::: THE RECORDS

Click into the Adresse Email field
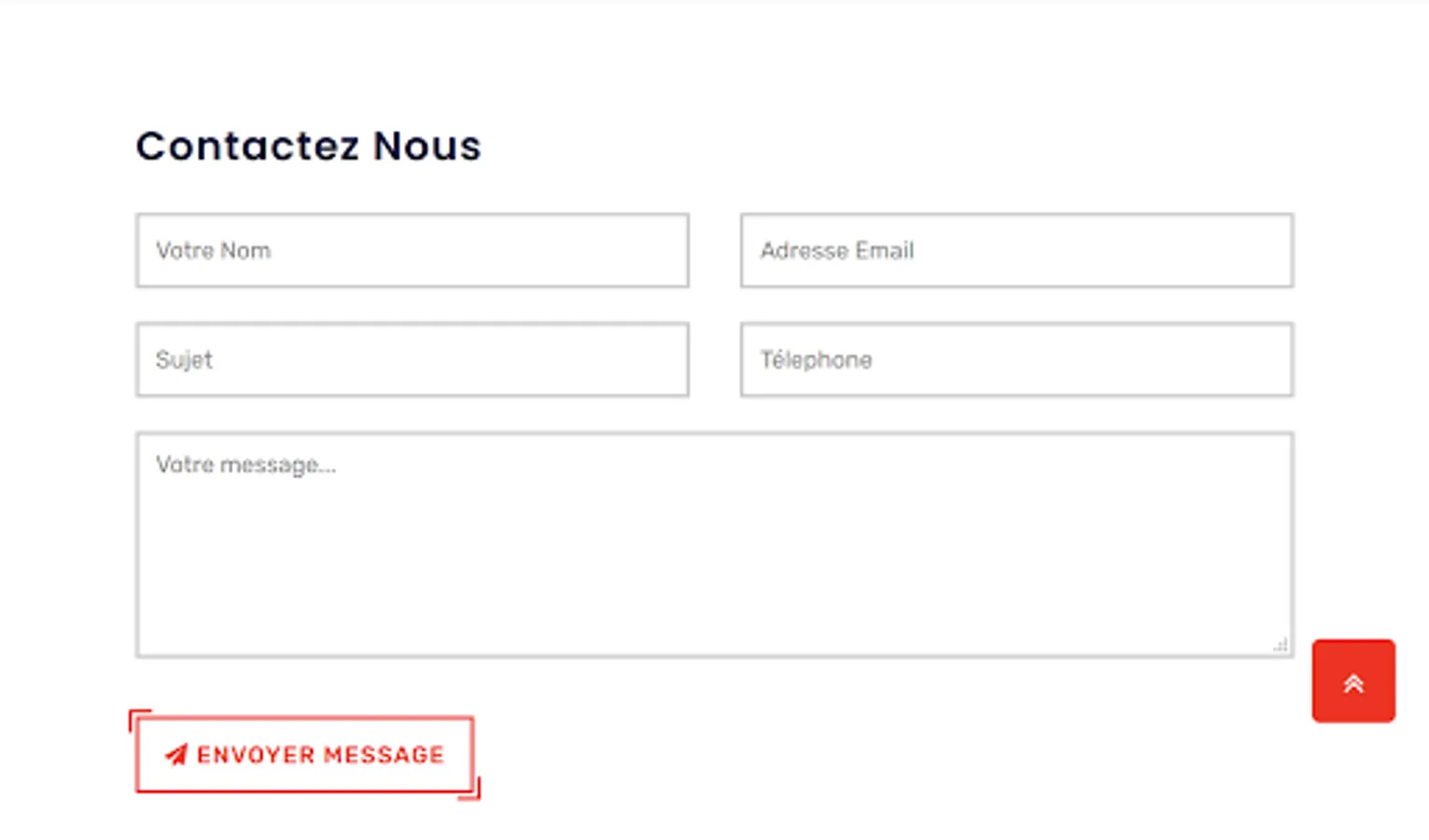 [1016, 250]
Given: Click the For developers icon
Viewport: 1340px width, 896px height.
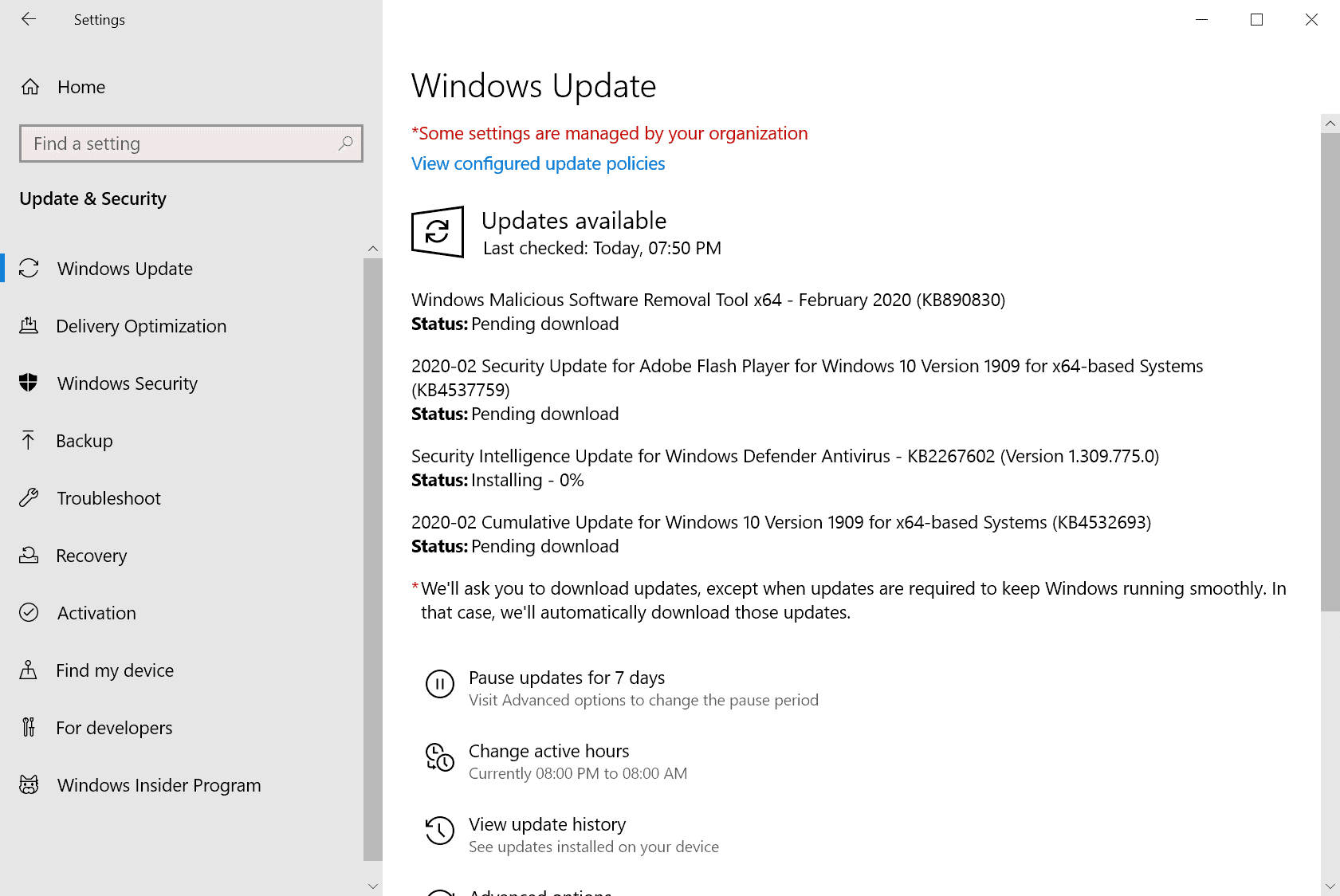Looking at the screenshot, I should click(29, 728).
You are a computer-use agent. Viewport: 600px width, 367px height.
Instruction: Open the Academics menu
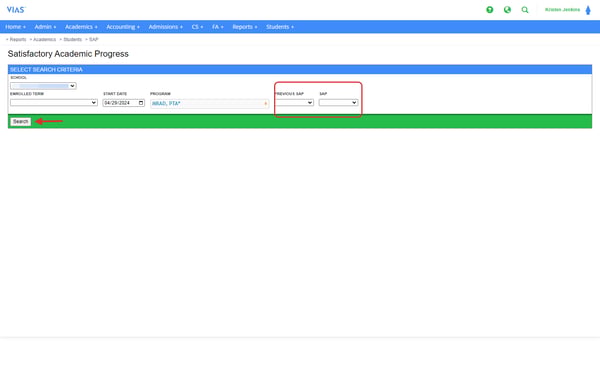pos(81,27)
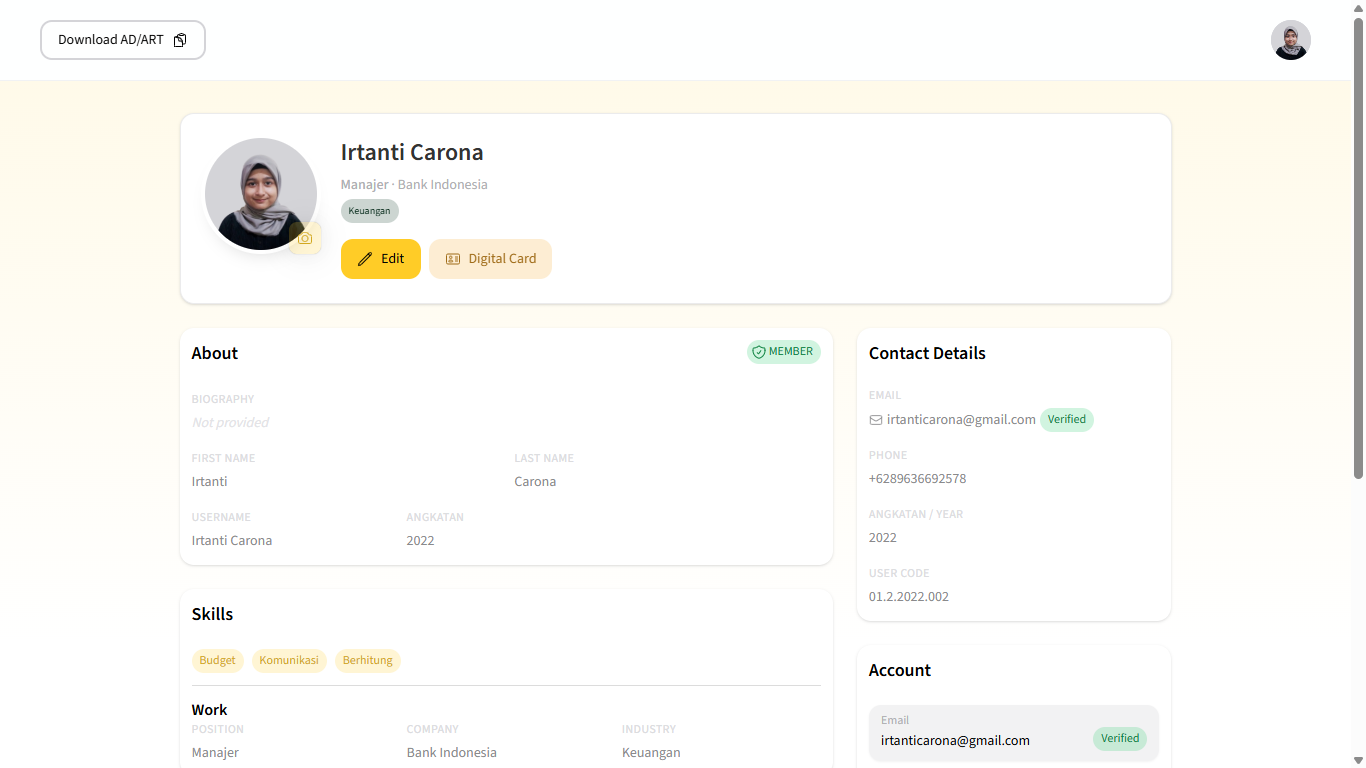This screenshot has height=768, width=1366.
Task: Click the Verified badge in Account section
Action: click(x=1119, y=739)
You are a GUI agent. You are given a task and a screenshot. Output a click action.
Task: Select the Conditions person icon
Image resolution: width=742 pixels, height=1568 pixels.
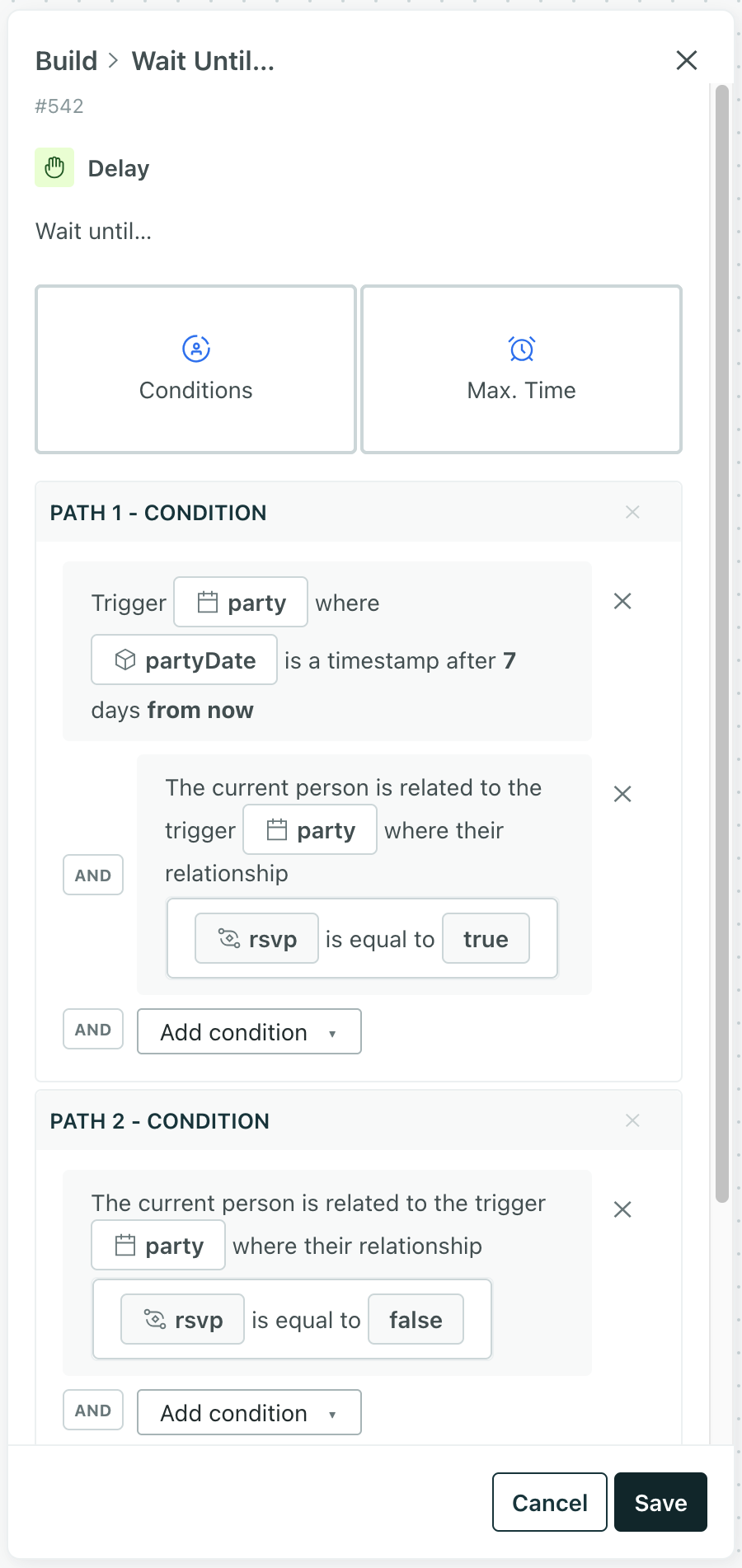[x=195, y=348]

::::::

▶ EXERCISE INSTRUCTIONS: Look through the data above. Copy every line with the string "agent" in it.

▶ FINAL ANSWER:
You are a computer-use agent. Viewport: 600px width, 367px height.
You are a GUI agent. You are given a task and a screenshot. Output a click action.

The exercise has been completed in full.